Given records
+++++

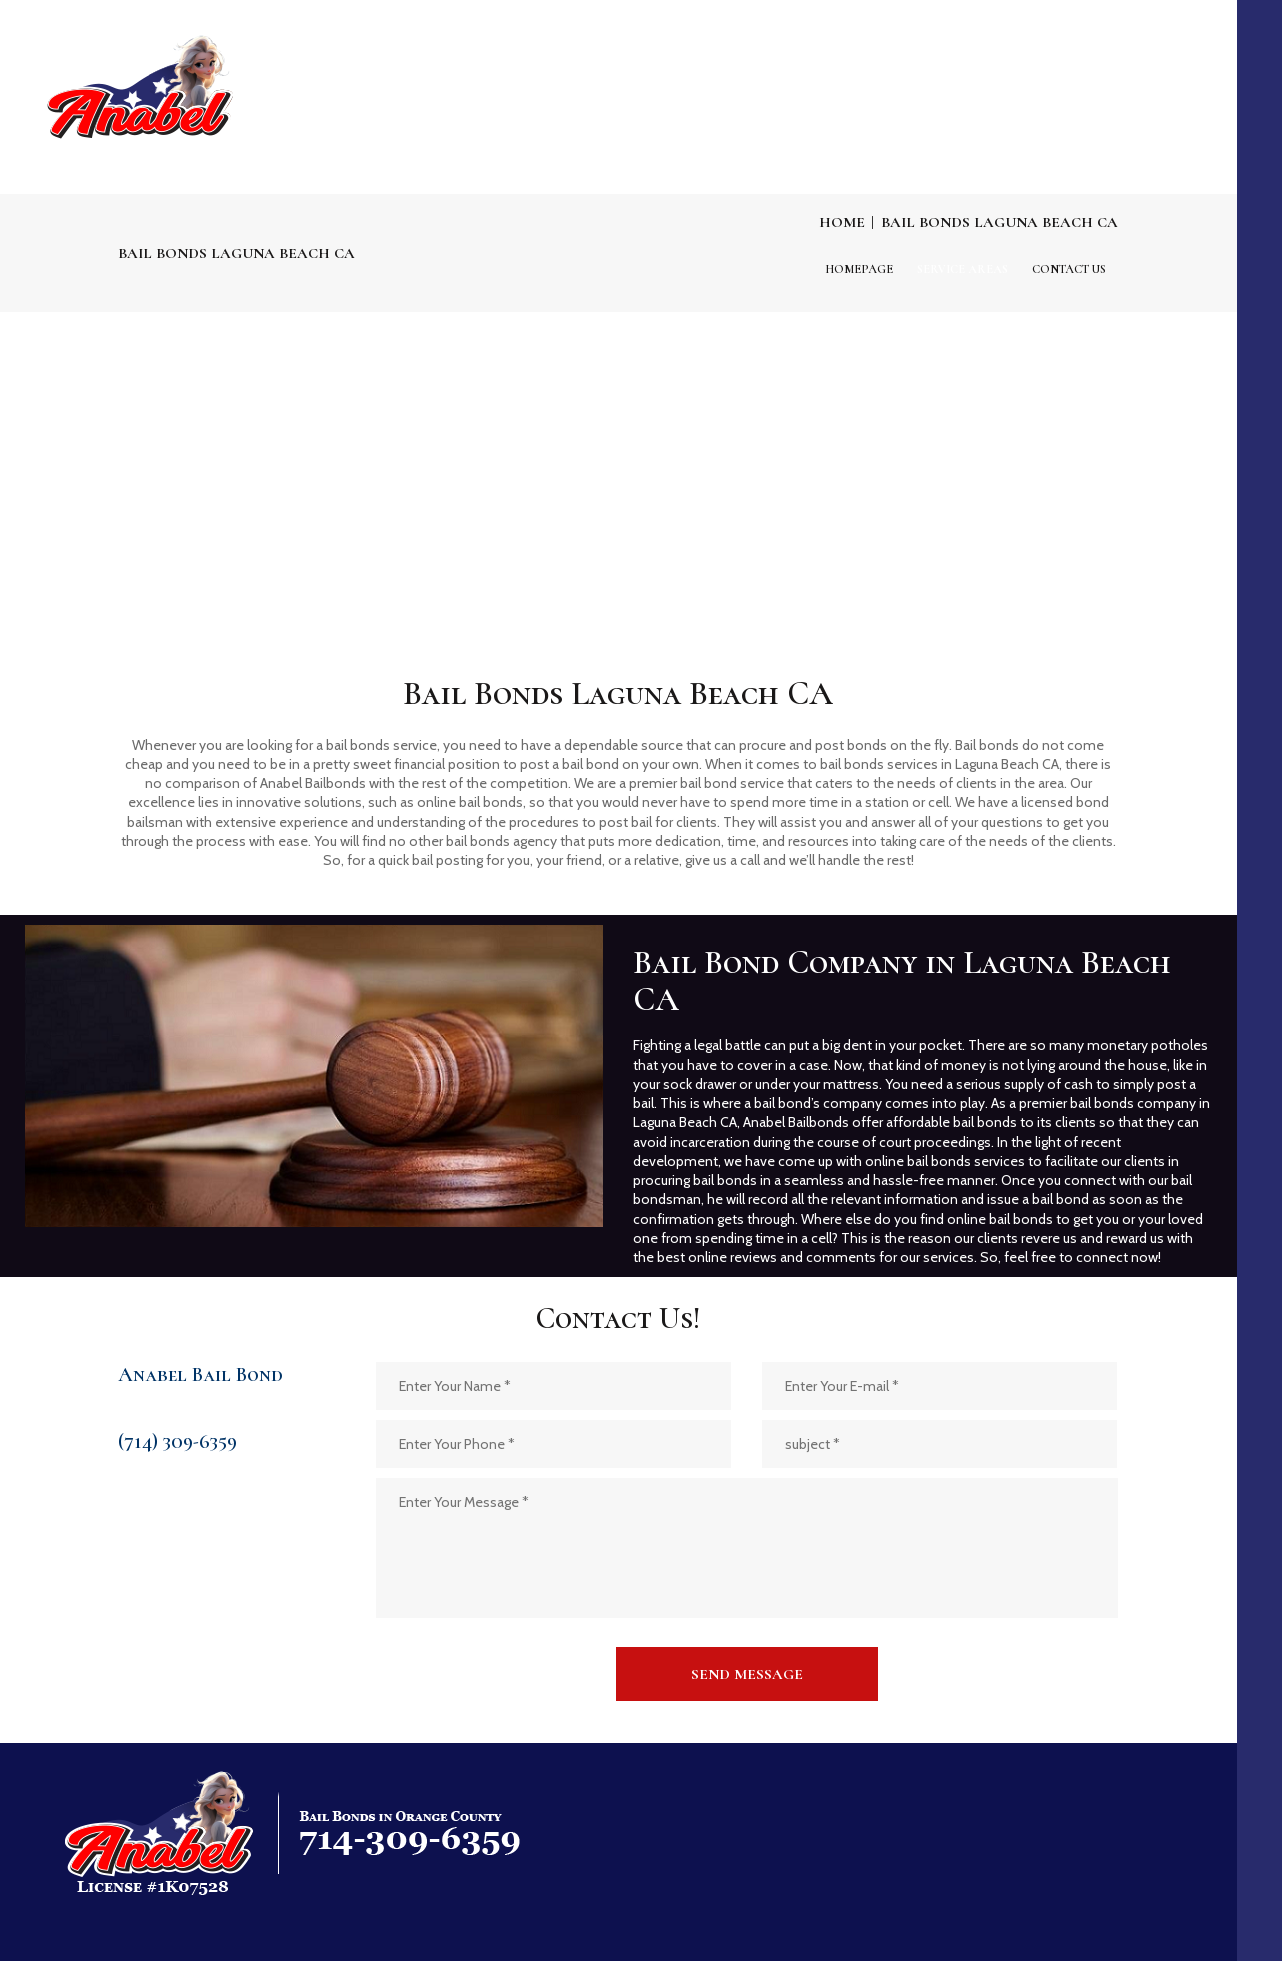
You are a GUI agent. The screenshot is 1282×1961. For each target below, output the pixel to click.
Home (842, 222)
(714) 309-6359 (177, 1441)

+++++

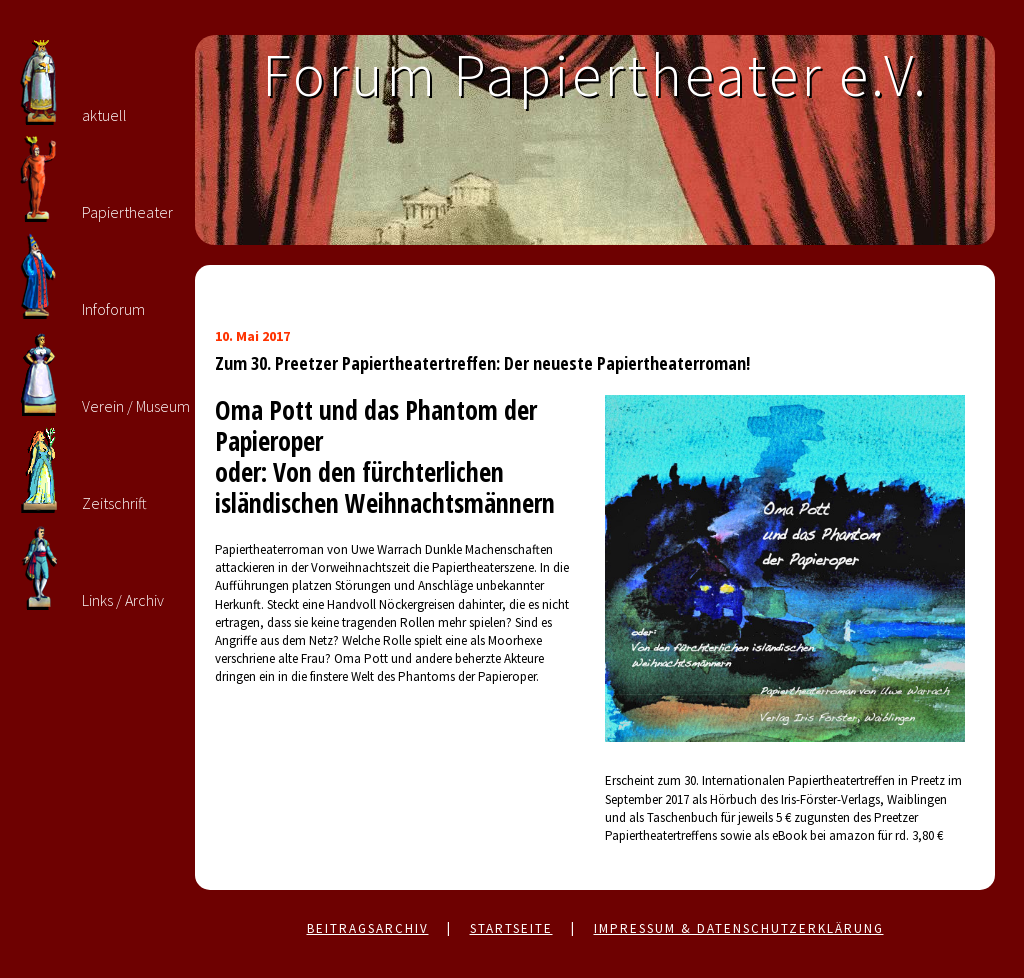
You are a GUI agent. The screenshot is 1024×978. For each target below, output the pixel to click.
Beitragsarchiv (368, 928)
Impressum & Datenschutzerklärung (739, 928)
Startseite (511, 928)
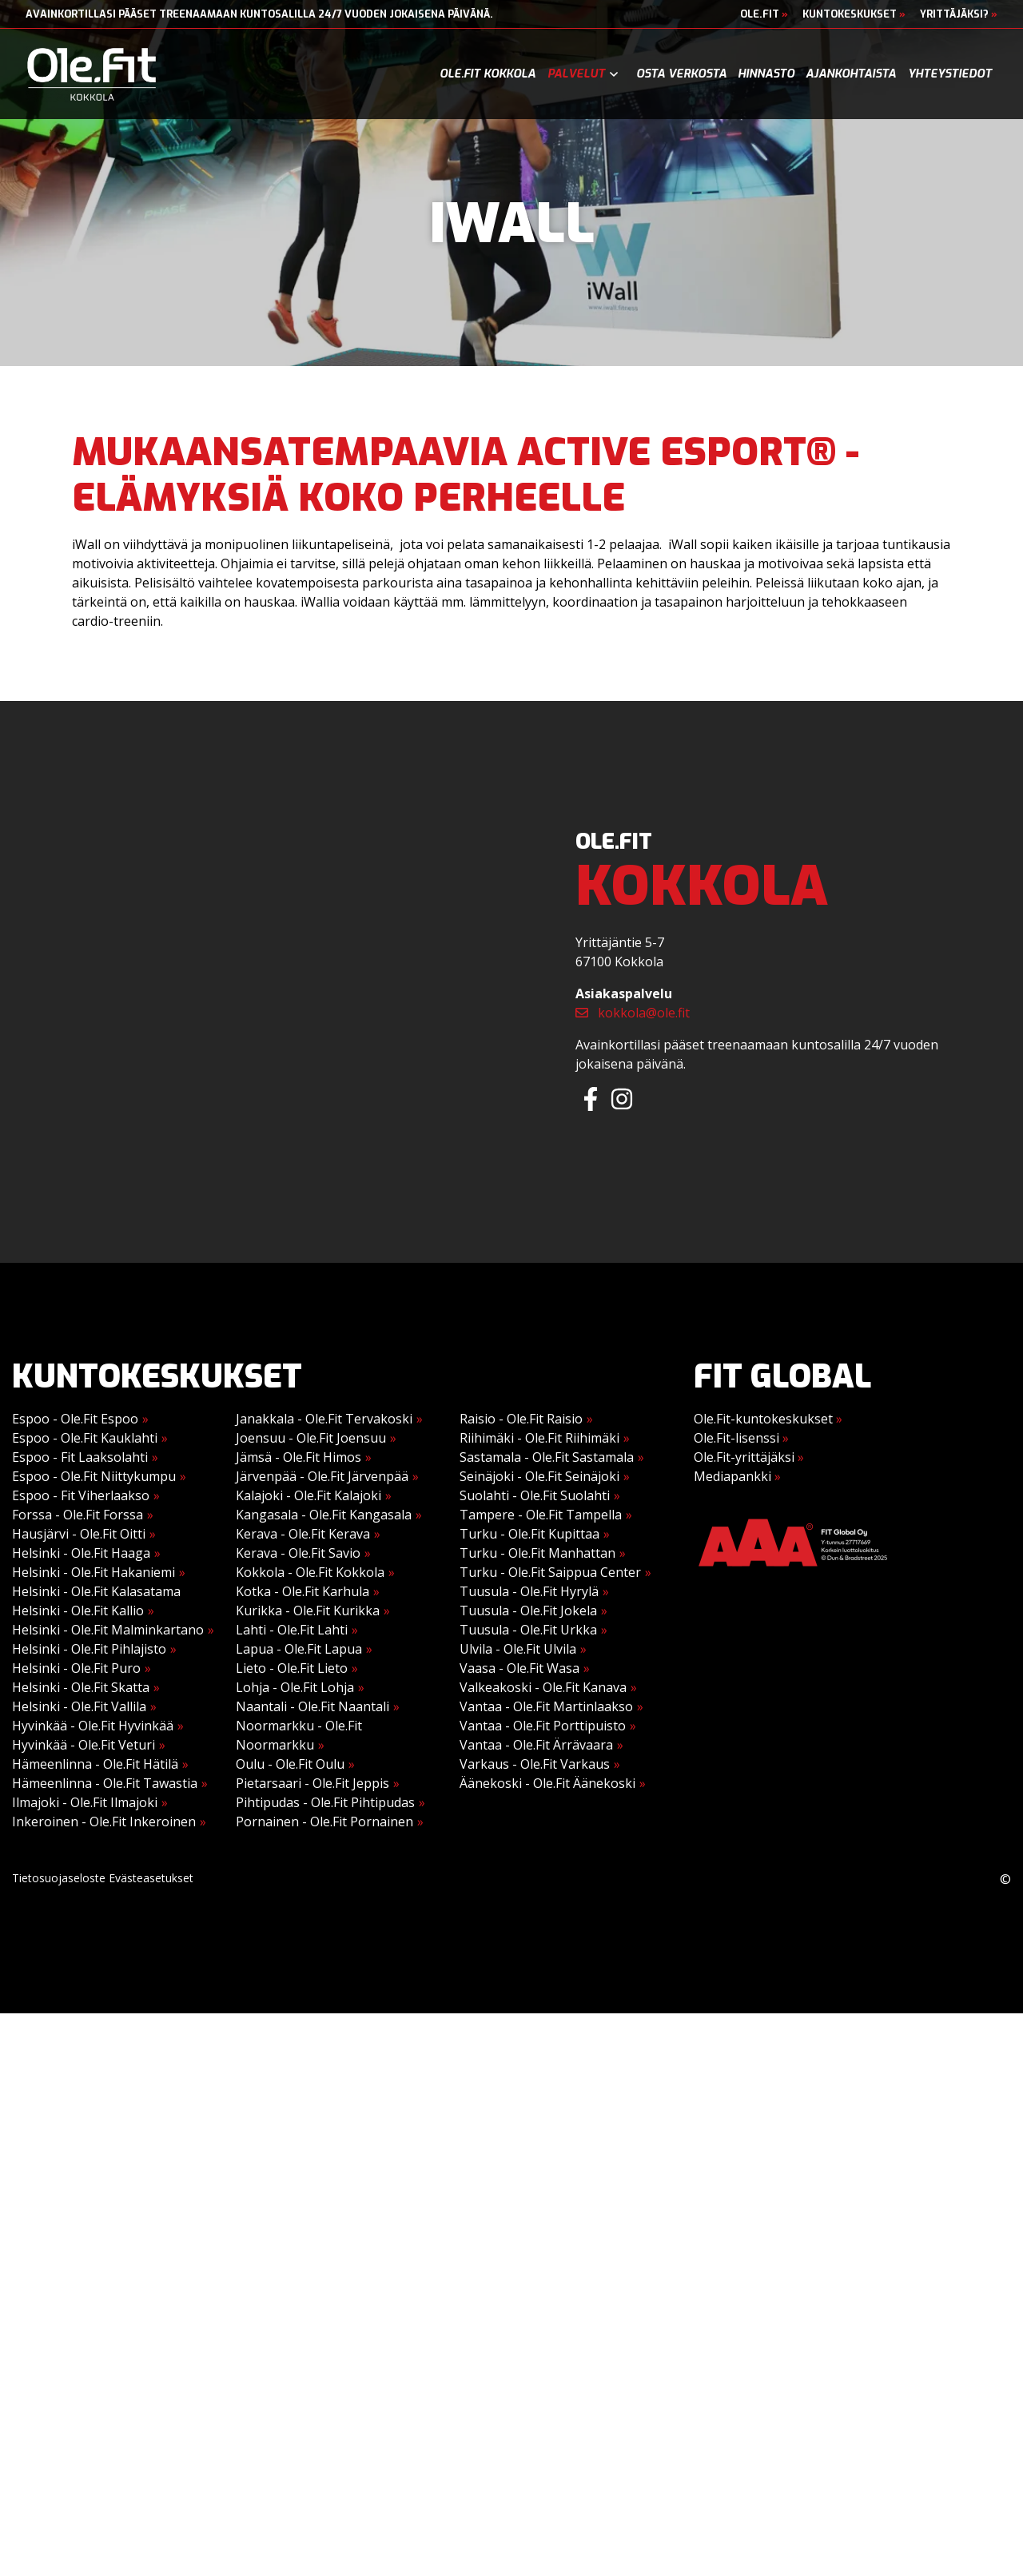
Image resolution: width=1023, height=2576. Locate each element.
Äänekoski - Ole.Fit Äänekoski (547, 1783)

+++++

Task instructions
Copy the lines of the material starting at the line containing "Startseite (511, 928)" and ending at the line containing "Äänekoski - Ole.Fit Äänekoski (547, 1783)", both included, leaving out the pictures.

Reply to the task
Startseite (511, 928)
Image resolution: width=1023, height=2576. Locate each element.
Äänekoski - Ole.Fit Äänekoski (547, 1783)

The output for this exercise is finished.